(Beginning of Record excerpts)

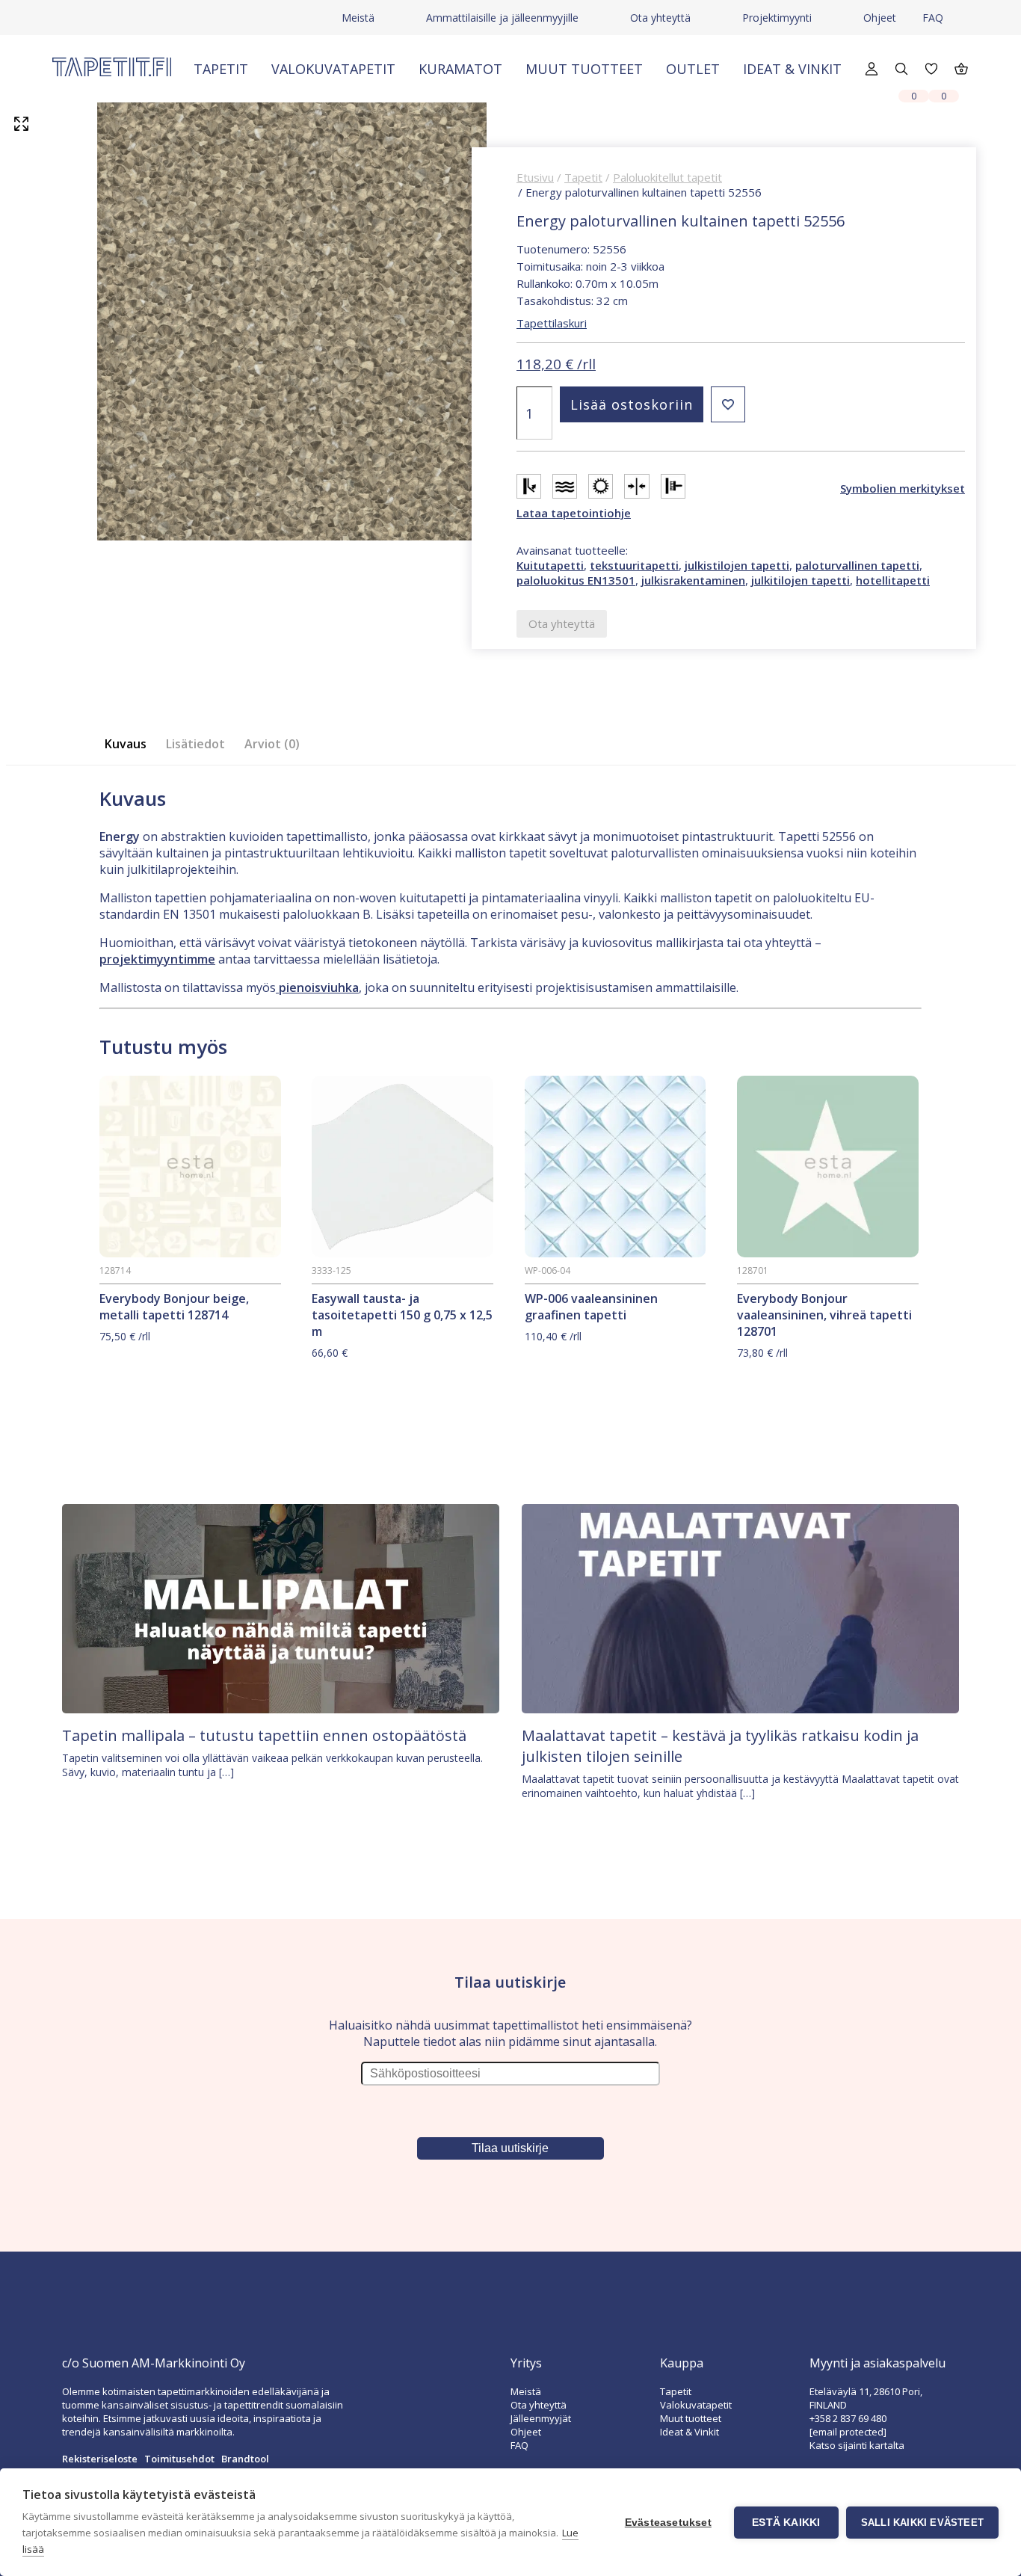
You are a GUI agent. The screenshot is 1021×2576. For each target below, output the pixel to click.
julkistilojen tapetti (737, 565)
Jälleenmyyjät (540, 2418)
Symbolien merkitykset (902, 488)
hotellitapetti (893, 580)
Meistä (358, 17)
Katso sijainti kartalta (856, 2445)
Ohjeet (879, 17)
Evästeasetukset (668, 2522)
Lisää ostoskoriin (631, 404)
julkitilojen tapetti (800, 580)
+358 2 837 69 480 (847, 2418)
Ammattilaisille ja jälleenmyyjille (502, 17)
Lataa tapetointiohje (573, 512)
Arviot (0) (272, 744)
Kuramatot (460, 69)
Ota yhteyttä (660, 17)
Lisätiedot (195, 744)
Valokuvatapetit (333, 69)
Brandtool (245, 2458)
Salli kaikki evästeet (922, 2522)
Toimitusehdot (179, 2458)
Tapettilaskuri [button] (551, 322)
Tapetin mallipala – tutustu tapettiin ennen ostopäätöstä (264, 1735)
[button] (728, 404)
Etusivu (535, 177)
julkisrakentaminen (693, 580)
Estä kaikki (786, 2522)
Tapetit (221, 69)
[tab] (130, 744)
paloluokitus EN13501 (575, 580)
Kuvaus (125, 744)
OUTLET (693, 69)
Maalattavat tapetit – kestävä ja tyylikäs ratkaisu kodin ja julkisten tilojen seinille (720, 1745)
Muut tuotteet (584, 69)
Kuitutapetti (550, 565)
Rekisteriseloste (100, 2458)
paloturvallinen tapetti (857, 565)
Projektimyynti (777, 17)
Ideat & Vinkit (792, 69)
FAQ (932, 17)
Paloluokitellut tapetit (667, 177)
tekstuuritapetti (634, 565)
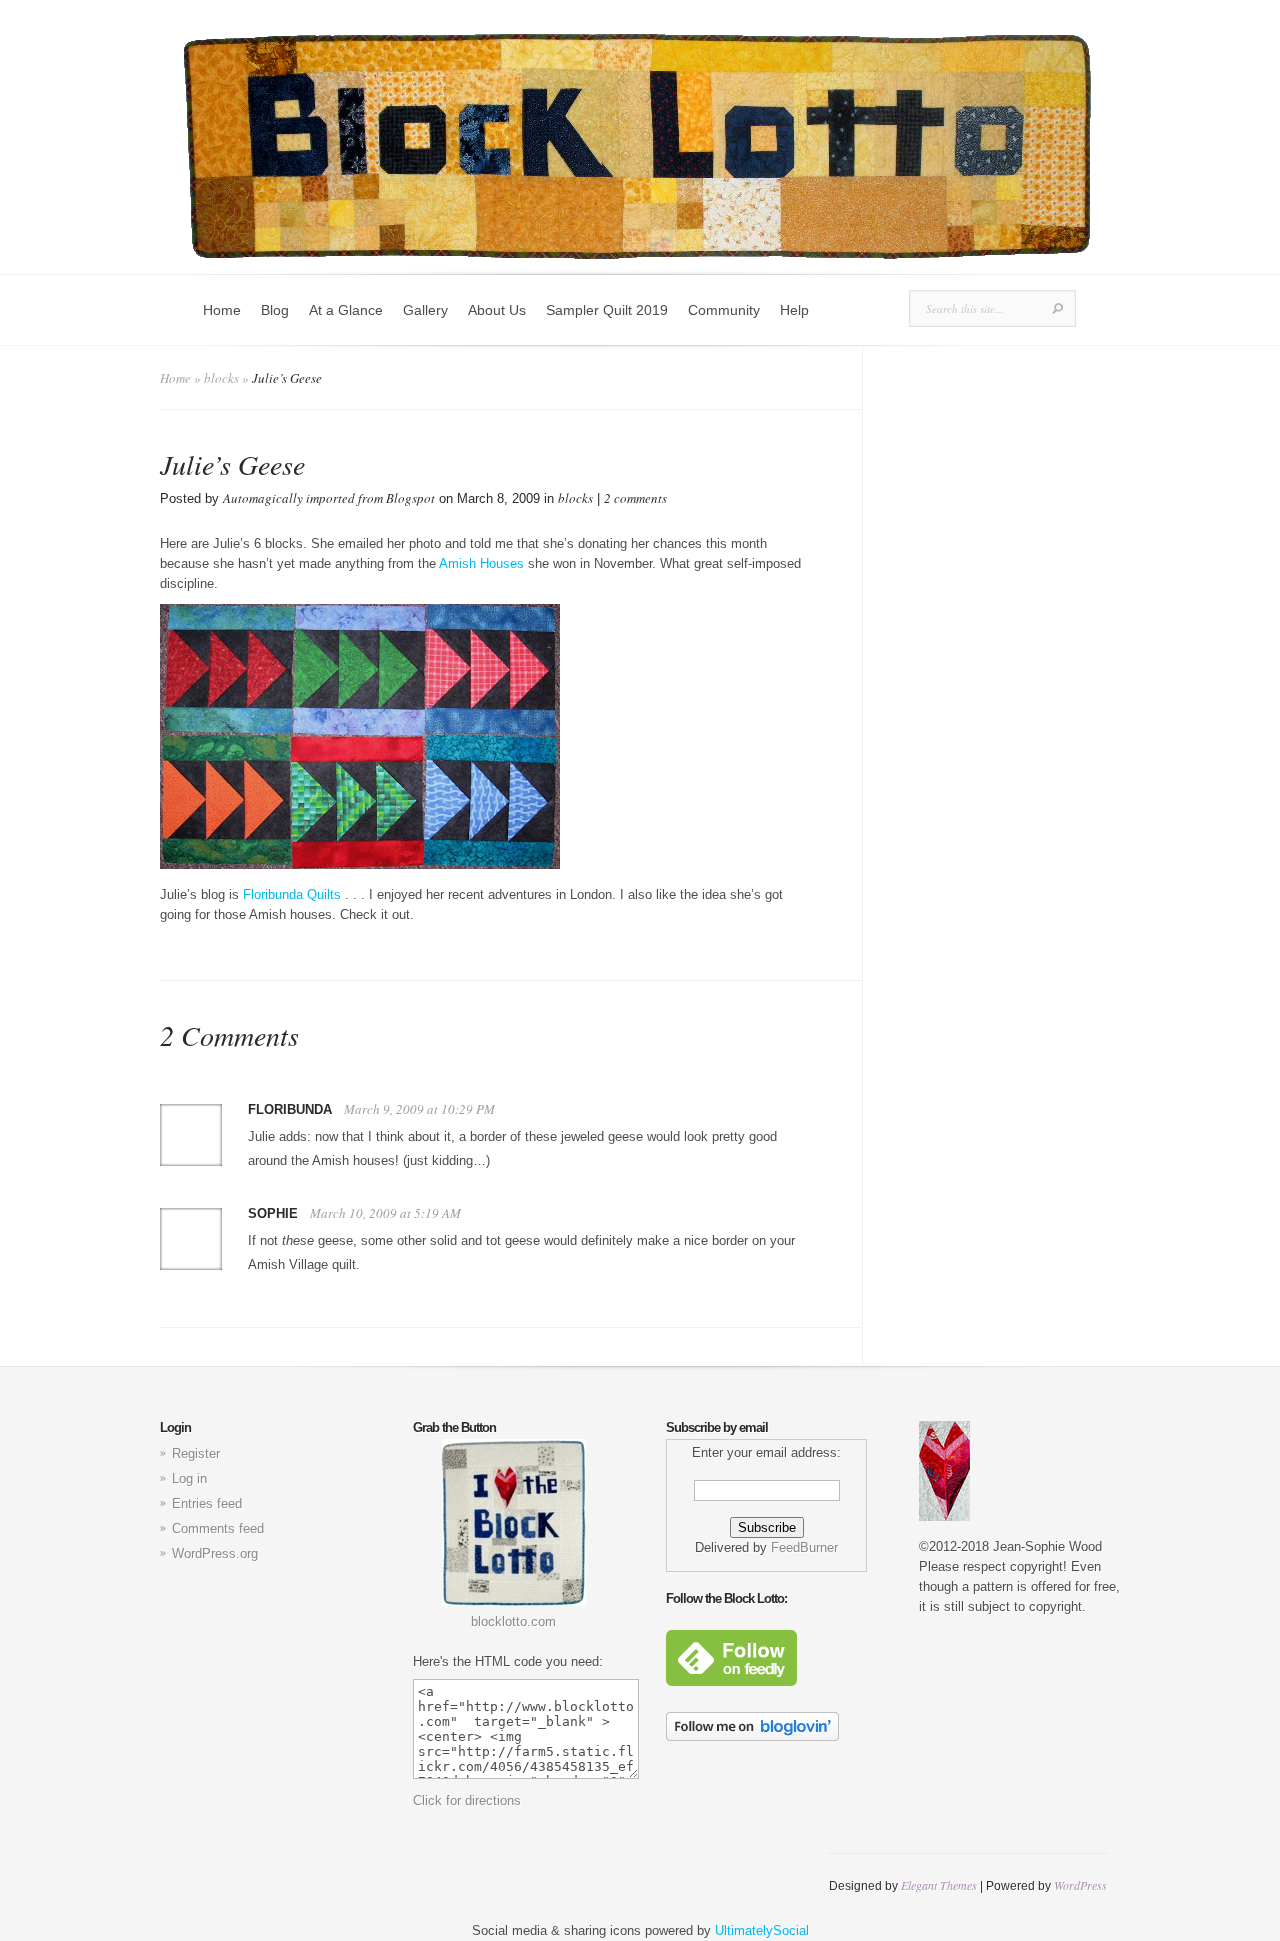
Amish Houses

(End of Record excerpts)

What is being asked
Reproduce all lines above exactly. Leave the images out.

Task output
You are a GUI agent. The screenshot is 1021×2576. For each target below, output the pixel to click.
julkistilojen tapetti (737, 565)
Jälleenmyyjät (540, 2418)
Symbolien merkitykset (902, 488)
hotellitapetti (893, 580)
Meistä (358, 17)
Katso sijainti kartalta (856, 2445)
Ohjeet (879, 17)
Evästeasetukset (668, 2522)
Lisää ostoskoriin (631, 404)
julkitilojen tapetti (800, 580)
+358 2 837 69 480 (847, 2418)
Ammattilaisille ja jälleenmyyjille (502, 17)
Lataa tapetointiohje (573, 512)
Arviot (0) (272, 744)
Kuramatot (460, 69)
Ota yhteyttä (660, 17)
Lisätiedot (195, 744)
Valokuvatapetit (333, 69)
Brandtool (245, 2458)
Salli kaikki evästeet (922, 2522)
Toimitusehdot (179, 2458)
Tapettilaskuri [button] (551, 322)
Tapetin mallipala – tutustu tapettiin ennen ostopäätöstä (264, 1735)
[button] (728, 404)
Etusivu (535, 177)
julkisrakentaminen (693, 580)
Estä kaikki (786, 2522)
Tapetit (221, 69)
[tab] (130, 744)
paloluokitus EN13501 (575, 580)
Kuvaus (125, 744)
OUTLET (693, 69)
Maalattavat tapetit – kestävä ja tyylikäs ratkaisu kodin ja julkisten tilojen seinille (720, 1745)
Muut tuotteet (584, 69)
Kuitutapetti (550, 565)
Rekisteriseloste (100, 2458)
paloturvallinen tapetti (857, 565)
Projektimyynti (777, 17)
Ideat & Vinkit (792, 69)
FAQ (932, 17)
Paloluokitellut tapetit (667, 177)
tekstuuritapetti (634, 565)
Amish Houses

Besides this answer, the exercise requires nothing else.